15 - Thank You

428 73 1
                                    

Diantara tiga anaknya, Bunda memang mengakui kalau Jean adalah anak yang sedikit cengeng. Dia bisa dengan mudah menangis bahkan hanya karena Jian yang sengaja mengacak rakitan lego miliknya. Atau ketika Juan yang tanpa henti meledek dan menertawakannya. Jean akan menangis, mengadu pada Bunda dan langsung melebur dalam dekapannya. Jika sudah begitu, Bunda biasanya akan mengomel pada dua anaknya yang lain. Sementara Juan dan Jian hanya akan menunduk, berpura-pura menyesal telah membuat Jean menangis, lantas kembali melakukan itu di hari selanjutnya.
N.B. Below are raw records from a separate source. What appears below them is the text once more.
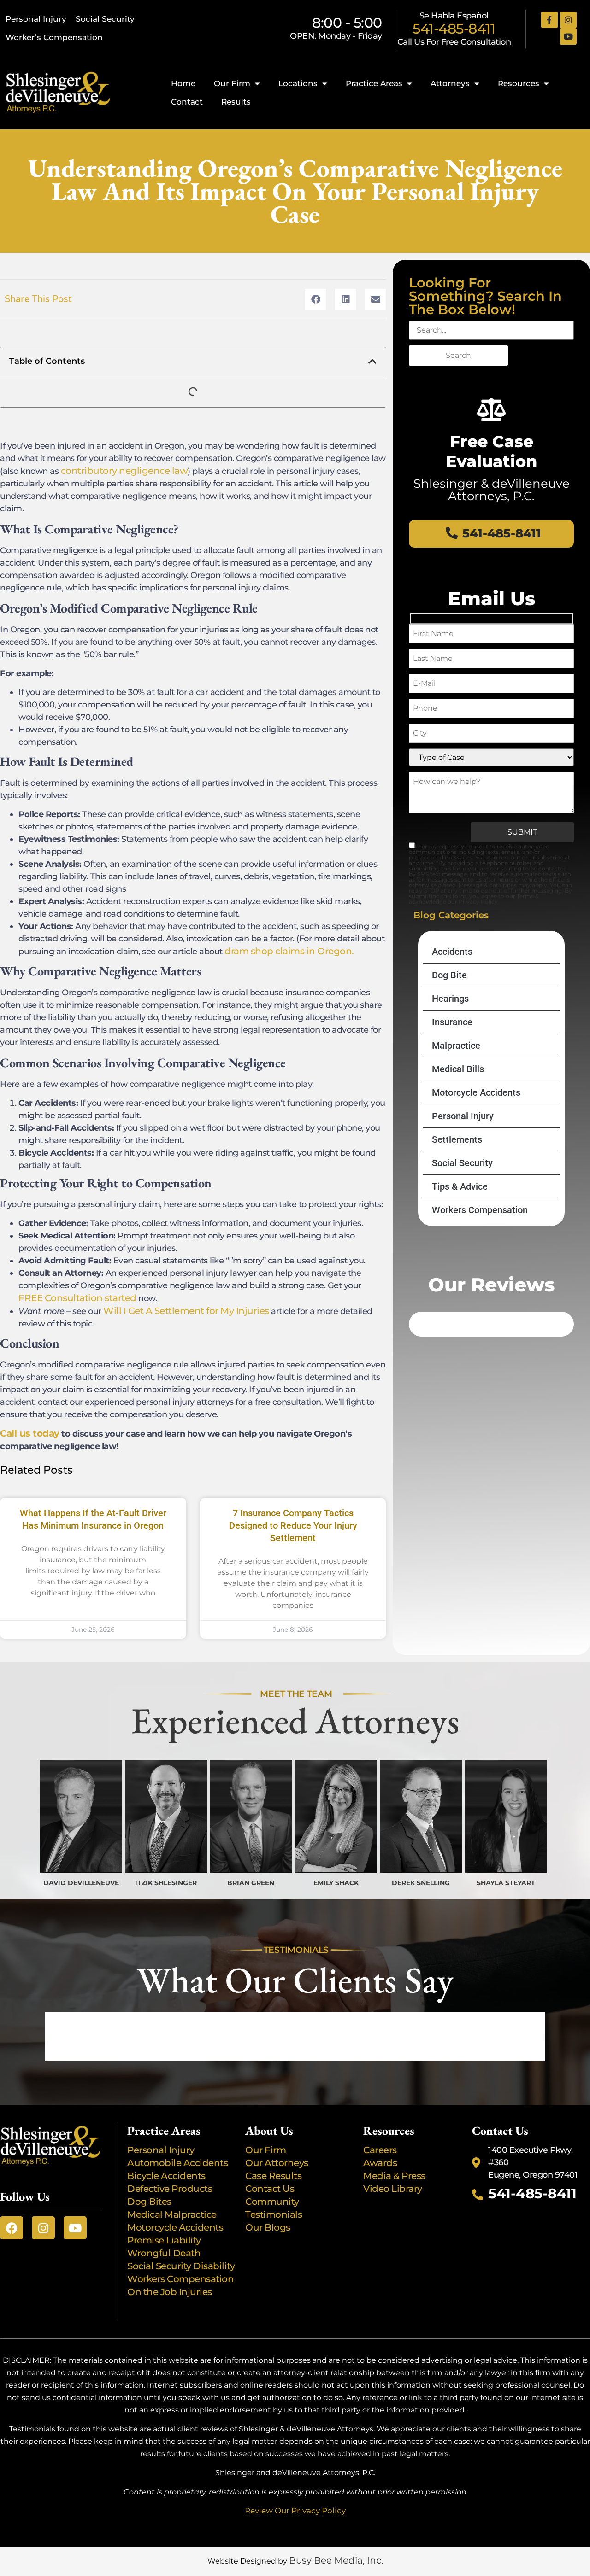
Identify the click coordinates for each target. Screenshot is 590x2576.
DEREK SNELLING (421, 1883)
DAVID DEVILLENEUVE (81, 1883)
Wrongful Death (164, 2253)
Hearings (450, 998)
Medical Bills (458, 1069)
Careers (380, 2149)
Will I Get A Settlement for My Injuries (186, 1310)
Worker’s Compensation (54, 37)
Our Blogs (267, 2227)
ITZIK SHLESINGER (166, 1883)
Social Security (105, 18)
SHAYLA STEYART (506, 1883)
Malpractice (456, 1045)
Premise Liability (165, 2240)
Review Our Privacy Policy (295, 2510)
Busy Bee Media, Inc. (336, 2560)
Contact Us (269, 2188)
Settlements (457, 1139)
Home (183, 83)
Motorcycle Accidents (476, 1092)
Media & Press (394, 2175)
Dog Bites (151, 2201)
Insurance (452, 1022)
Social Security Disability (181, 2266)
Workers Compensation (480, 1209)
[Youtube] (568, 36)
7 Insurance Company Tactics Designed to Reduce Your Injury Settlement (293, 1525)
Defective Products (169, 2188)
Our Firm (232, 83)
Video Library (392, 2188)
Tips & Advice (460, 1186)
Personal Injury (36, 18)
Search (458, 355)
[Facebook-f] (549, 20)
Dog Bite (449, 975)
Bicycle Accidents (166, 2175)
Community (272, 2201)
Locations (298, 83)
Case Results (273, 2175)
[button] (315, 299)
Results (236, 101)
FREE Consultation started (77, 1297)
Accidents (452, 951)
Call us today (29, 1433)
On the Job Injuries (169, 2291)
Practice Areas (374, 83)
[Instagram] (568, 20)
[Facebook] (11, 2227)
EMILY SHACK (336, 1883)
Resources (518, 83)
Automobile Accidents (177, 2162)
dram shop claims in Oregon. (289, 951)
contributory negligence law (124, 470)
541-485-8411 (454, 28)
Untungnya, Bunda mempunyari jurus andalan yang bisa membuat Jean tidak lagi menangis. Biasanya wanita itu akan membelikan Jean selusin donat dengan berbagai varian rasa. Jean yang entah mudah disogok atau memang sudah menjadi penggemar kelas berat donat, akan dengan senang hati menerima makanan tersebut. Dia akan memamerkannya pada dua kakaknya, lantas memakannya dengan perasaan riang seolah sebelumnya tidak terjadi apa-apa.

Dan karena itu, donat menjadi makanan wajib yang Bunda beli jika Jean sudah mulai ada di kondisi mood yang buruk. Tidak jarang Bunda membuat donat sendiri dan memaksa Juan serta Jian membantunya sebagai bentuk permintaan maaf pada adik bungsunya. Sementara Jean hanya duduk santai sambil sesekali tertawa menyaksikan wajah ogah-ogahan Juan dan Jian membuatkan donat untuknya.

Mengingat bagaimana Jean menangis dan terisak semalam, entah mengapa membuat Jian pulang sekolah tadi langsung menyambangi store di salah satu mall dan membeli selusin donat untuk Jean. Jian merasa bersalah tidak bisa berada di sisi adiknya bahkan ketika Ia sedang menangis, dan karena itu, untuk menebus kesalahannya Jian berharap makanan favorit Jean dapat membantu mengembalikan mood anak itu.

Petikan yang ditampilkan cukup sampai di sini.